- WORK ORDER
Copy the data exactly. Images are the one exception.

Stored records:
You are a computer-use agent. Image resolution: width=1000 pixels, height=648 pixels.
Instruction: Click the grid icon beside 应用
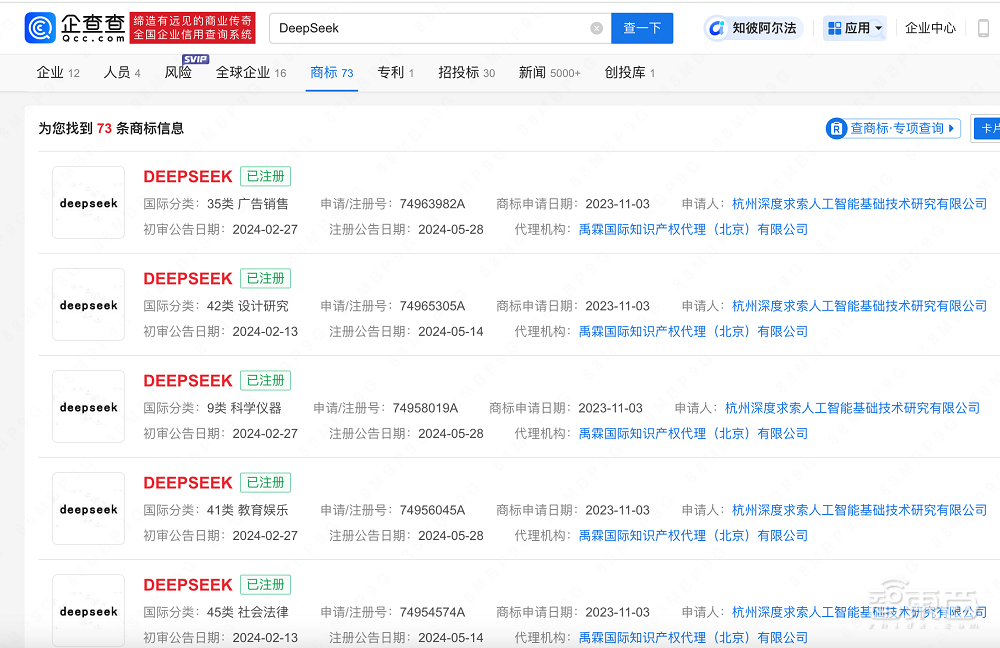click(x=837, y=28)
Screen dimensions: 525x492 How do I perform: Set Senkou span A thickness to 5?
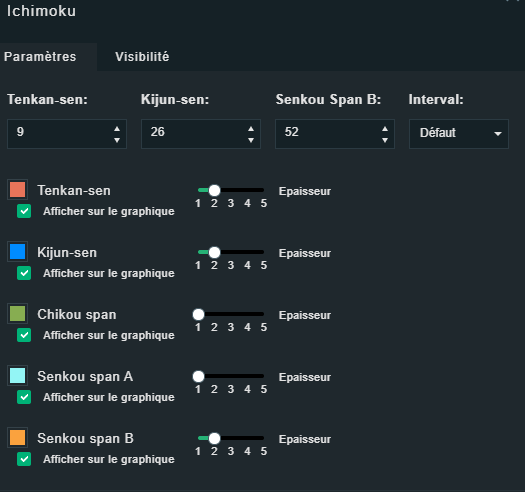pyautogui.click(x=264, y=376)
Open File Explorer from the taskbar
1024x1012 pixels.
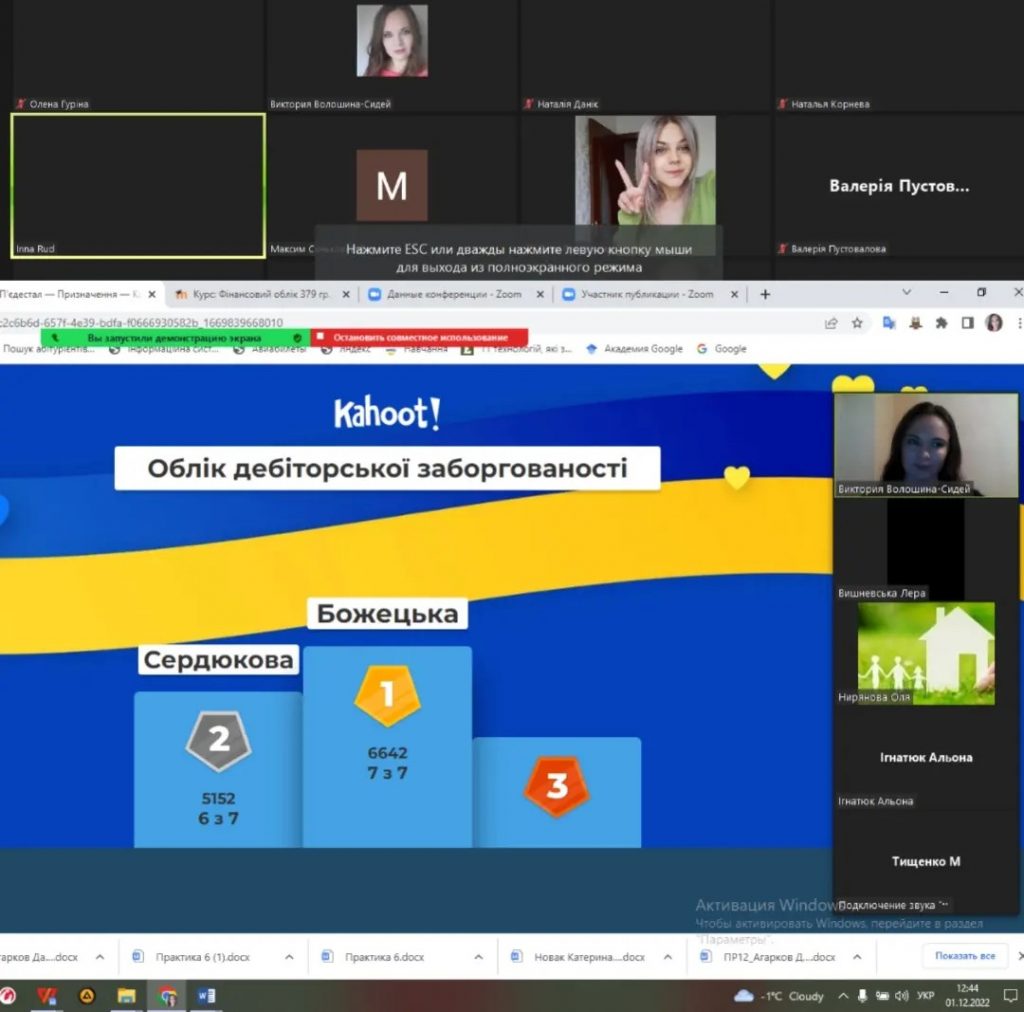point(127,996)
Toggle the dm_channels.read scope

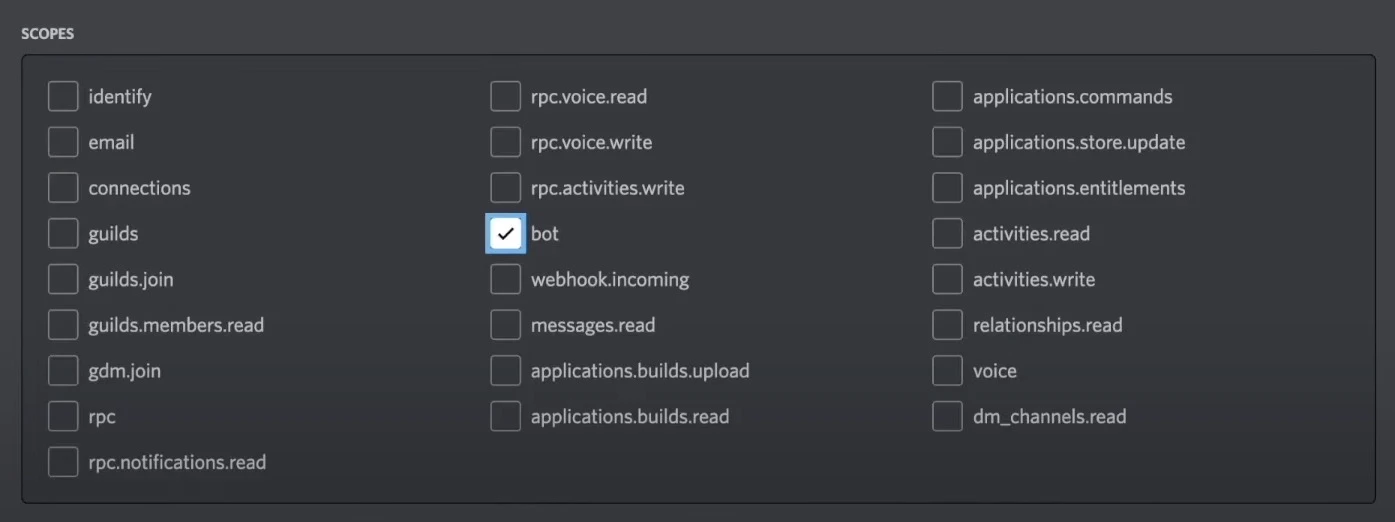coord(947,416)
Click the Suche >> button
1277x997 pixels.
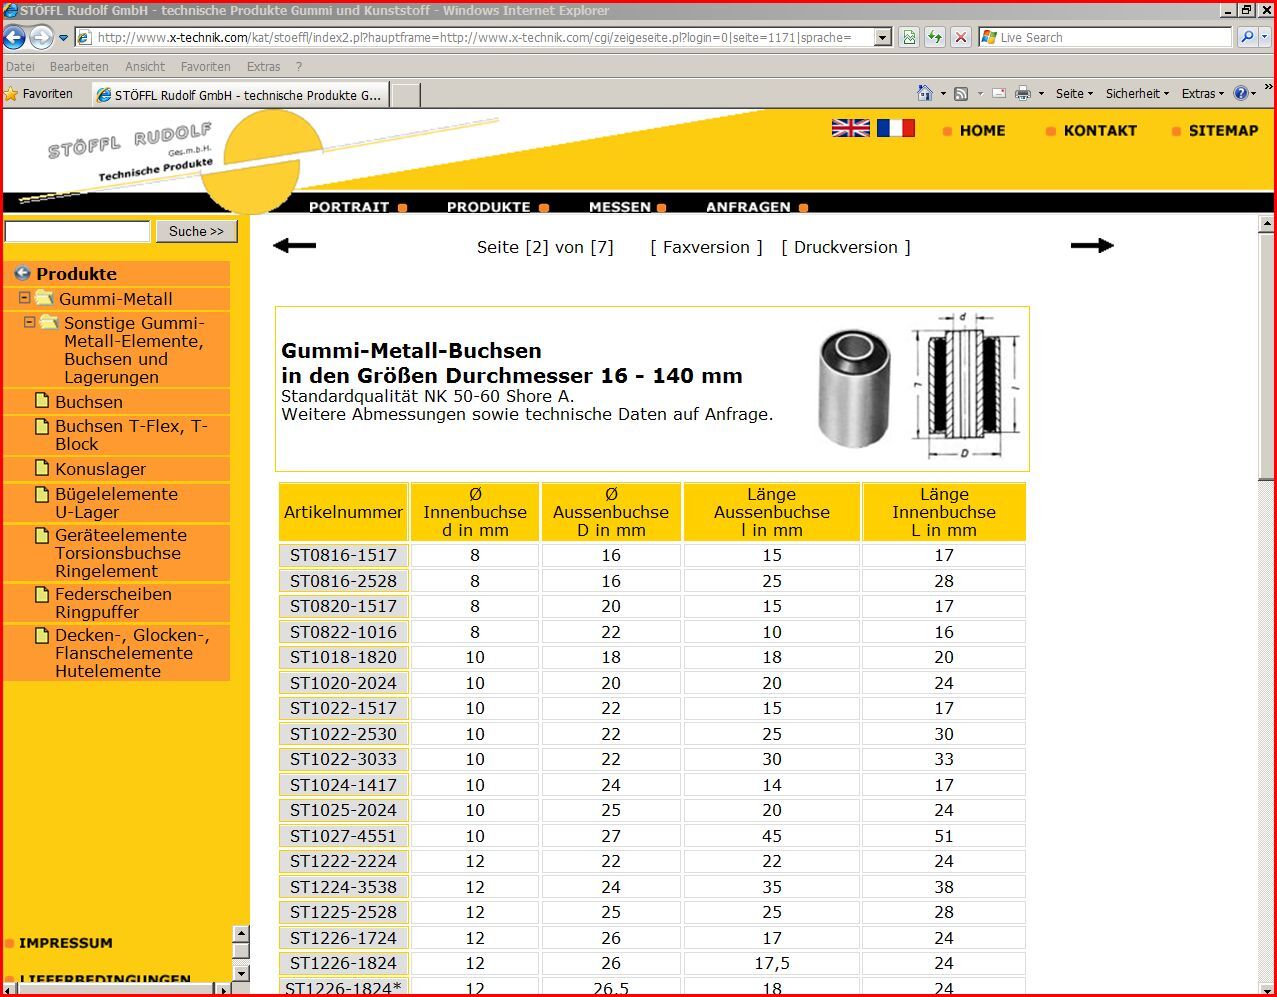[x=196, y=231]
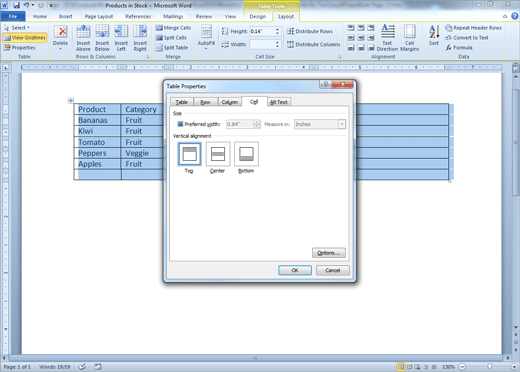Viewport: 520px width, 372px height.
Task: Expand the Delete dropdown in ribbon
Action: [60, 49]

- TASK RESULT
You are a computer-use agent. Image resolution: width=1000 pixels, height=648 pixels.
Instruction: Click the grid icon beside 应用
click(x=837, y=28)
Screen dimensions: 525x492 How do I perform: Set Senkou span A thickness to 5?
pyautogui.click(x=264, y=376)
Open File Explorer from the taskbar
1024x1012 pixels.
point(127,996)
Toggle the dm_channels.read scope

coord(947,416)
Click the Suche >> button
1277x997 pixels.
[x=196, y=231]
Viewport: 520px width, 372px height.
Task: Expand the Delete dropdown in ribbon
Action: [60, 49]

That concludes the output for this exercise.